Politik dan Keterlanjuran

Seperti diketahui bahwa politik praktis itu sulit ditebak. Politik praktis penuh dengan teka-teki, trik dan “intrik.” Tidak seperti teka-teki silang yang memilik rumus tertentu, politik praktis justru tanpa rumus. Ia selalu berubah tanpa harus mengikut logika tertentu. Dalam perencanaannya, politik praktis boleh saja mengampanyekan prinsip tertentu, tetapi dalam pelaksanaanya ia akan mengalir begitu saja tanpa harus merujuk pada prinsip-prinsip yang telah dipacak di awal.

Politik praktis juga penuh dengan keterlanjuran. Sebagian keterlanjuran ini akan terus dipelihara dan dipertahankan, sementara sebagian keterlanjuran lainnya akan diralat begitu saja. Keputusan untuk mempertahankan atau pun meralat keterlanjuran ini sangat tergantung pada dampak yang akan muncul kemudian. Jika keterlanjuran tersebut berdampak positif bagi kepentingan politik praktis, maka ia akan dipertahankan dengan segala argumen apologis. Sebaliknya, jika keterlanjuran ini akan membawa dampak negatif, maka ia akan diralat dengan segala macam cara. Politik praktis itu elastis, seperti karet yang bisa ditarik ke sana ke mari. Bebas!

Sekadar contoh, kubu politik yang sudah terlanjur memainkan isu agama di awal perjalanan politiknya akan berada di “simpang jalan” ketika rival politiknya memainkan isu yang sama. Dalam kondisi ini mereka akan melakukan “ijtihad” ulang, apakah akan melanjutkan isu tersebut sebagai komoditas politik atau memilih meralat dan beralih ke isu lain.
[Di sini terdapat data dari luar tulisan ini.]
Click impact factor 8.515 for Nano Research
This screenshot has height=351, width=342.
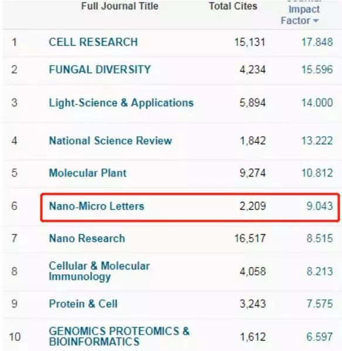[x=320, y=238]
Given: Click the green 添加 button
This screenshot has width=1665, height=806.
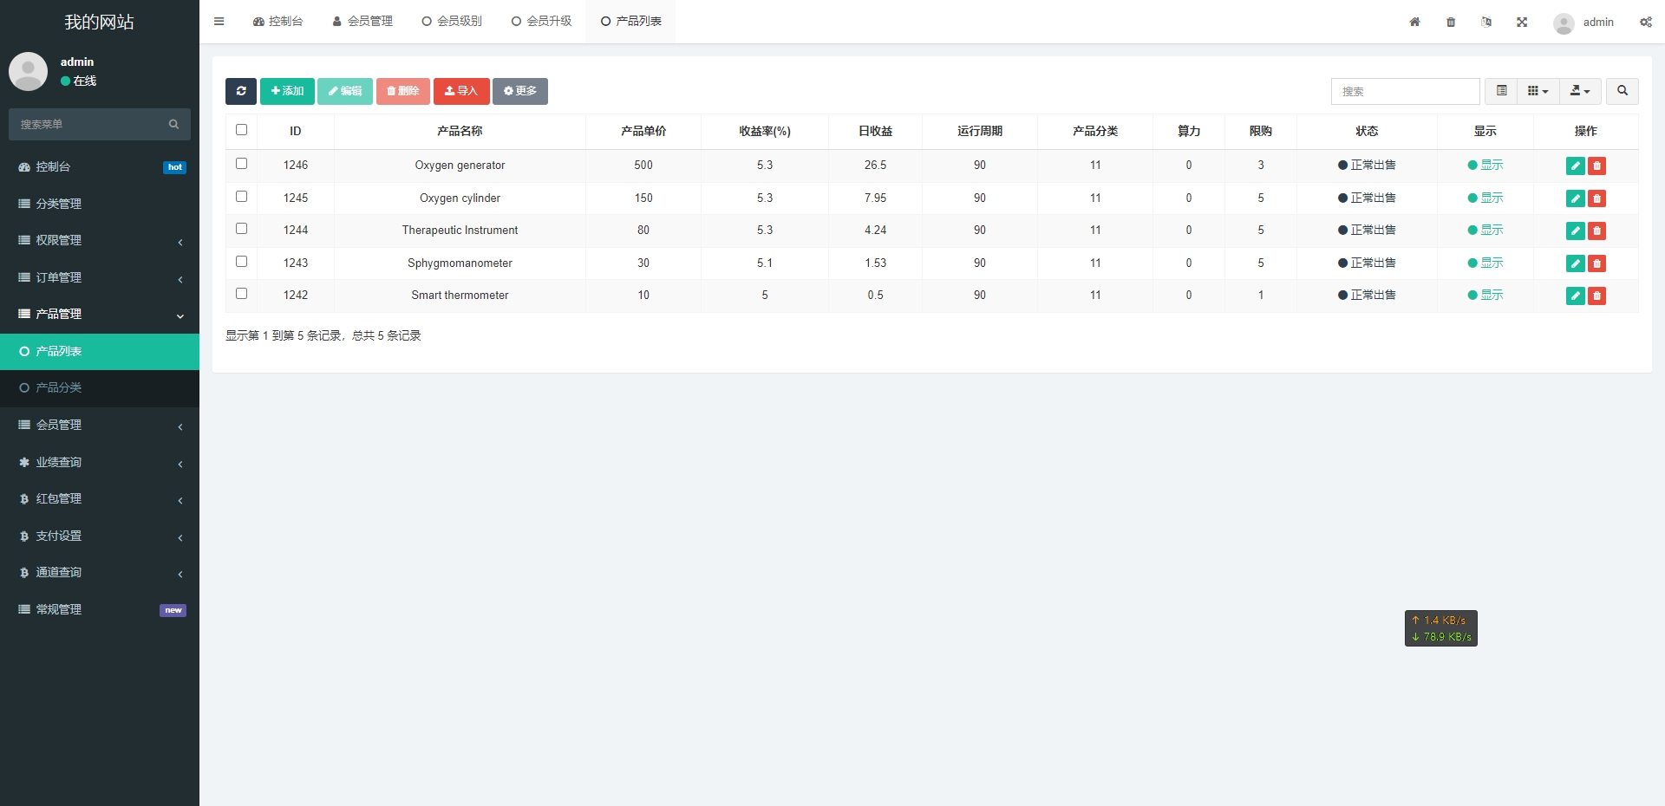Looking at the screenshot, I should point(287,91).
Seperti disinggung di awal, keputusan ini sangat bergantung pada asumsi-asumsi terkait dampak ke depan.

Alamy

Jika mereka menganggap isu agama masih efektif dan menguntungkan, maka mereka akan merawat keterlanjuran ini. Sebagai contoh, kubu politik yang terlanjur mengampanyekan kepada publik bahwa mereka akan memilih ulama sebagai calon wakil presiden, tapi dalam kenyataannya “batal” memilih ulama dengan pertimbangan tertentu – maka calon wakil presiden yang dalam kenyataannya bukan ulama akan “dipaksa-ulamakan” dengan berbagai cara tanpa peduli publik percaya atau pun tidak.

Untuk mempertahankan keterlanjuran tersebut bisa dilakukan secara bertahap dan bisa pula sekalian. Pola bertahap adalah dengan cara meyakinkan publik bahwa calon wakil presiden yang mereka usung adalah seorang santri. Agar publik yakin dengan “klaim” ini, mereka akan mencari argumen yang tepat melalui metode “cocoklogi.” Setelah publik dianggap yakin, status santri tadi akan segera dinaikkan menjadi ulama melalui strategi “pengukuhan.”

Jika nantinya strategi mempertahankan keterlanjuran ini ternyata tidak efektif, maka bukan tidak mungkin mereka akan kembali beralih kepada strategi lain dengan cara meralat keterlanjuran itu. Cara termudah meralat keterlanjuran ini adalah dengan mengampanyekan ulang bahwa ulama tidak pantas masuk ke ruang politik. Untuk menguatkan pendapat ini akan diajukan argumen berlainan yang berbenturan dengan argumen pertama. Dalam politik praktis, perubahan yang tiba-tiba ini adalah hal lumrah saja.